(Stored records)
########

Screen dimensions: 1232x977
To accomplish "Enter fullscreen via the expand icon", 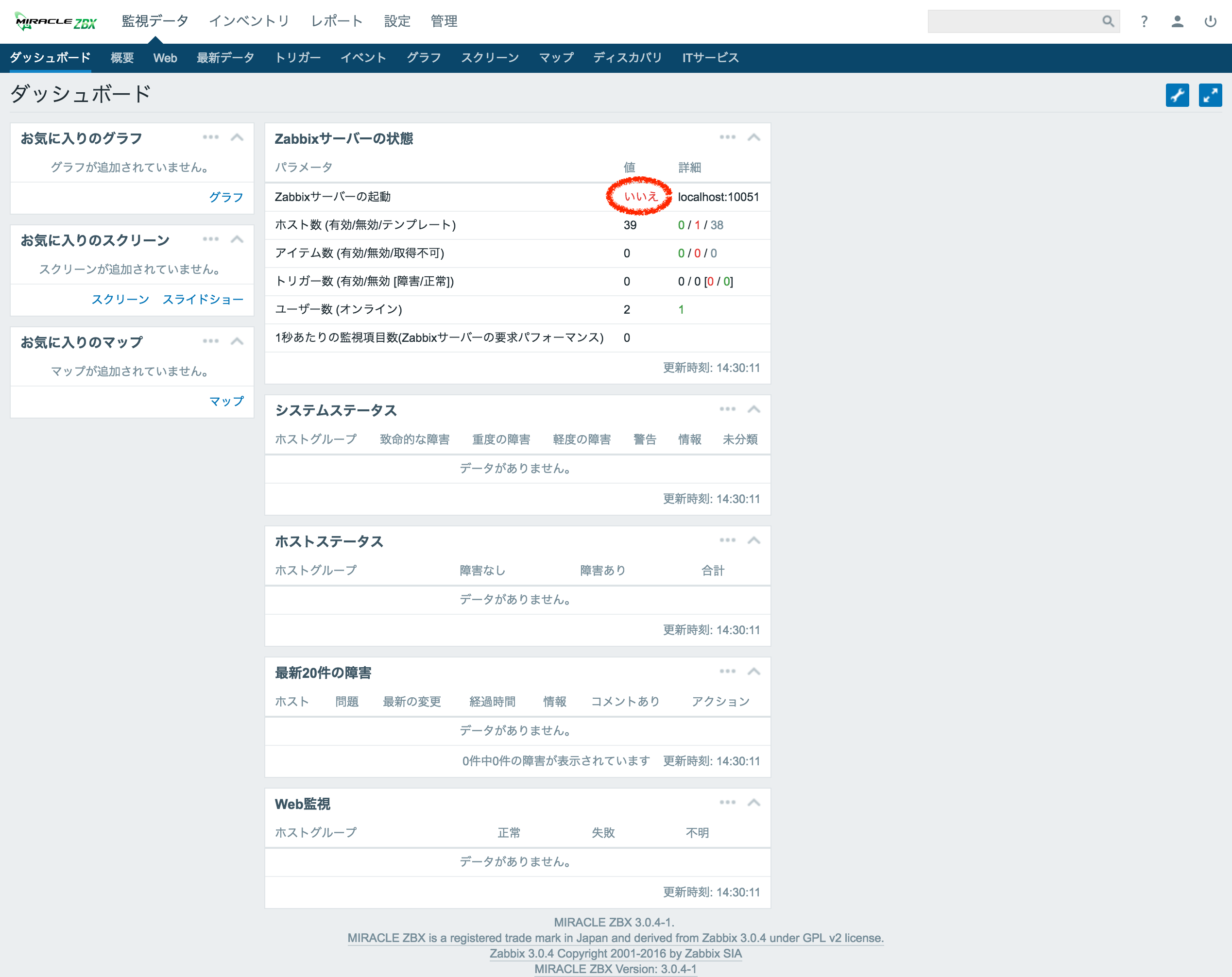I will 1210,95.
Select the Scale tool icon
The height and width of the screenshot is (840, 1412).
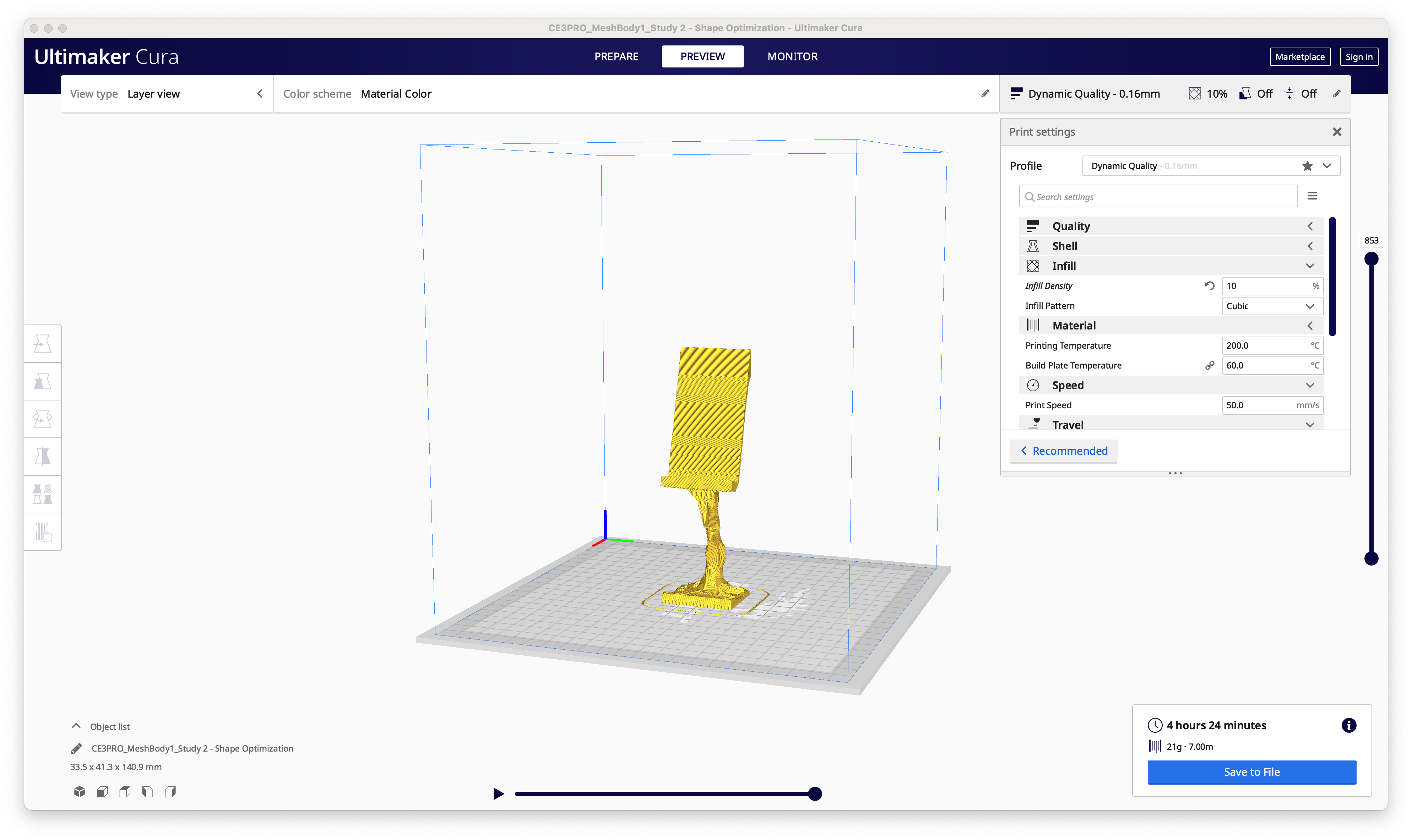click(43, 382)
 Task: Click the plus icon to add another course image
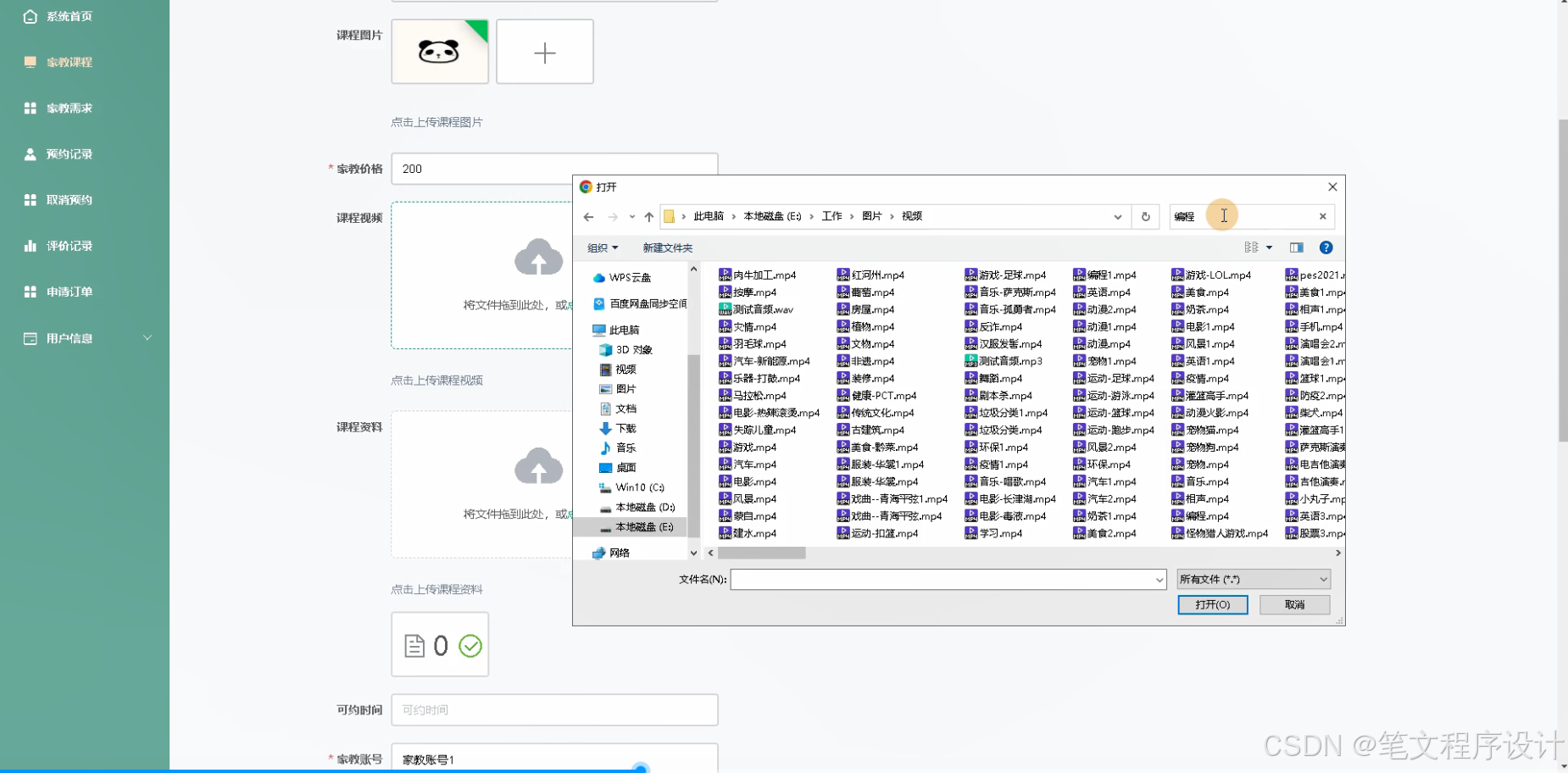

########

Description of the task: Start with the line holding "Select the Scale tool icon" and repeat exactly every line through the final line of the records above, but no pictures and nothing more.

Answer to the exercise:
Select the Scale tool icon
The height and width of the screenshot is (840, 1412).
click(43, 382)
 Task: Click the plus icon to add another course image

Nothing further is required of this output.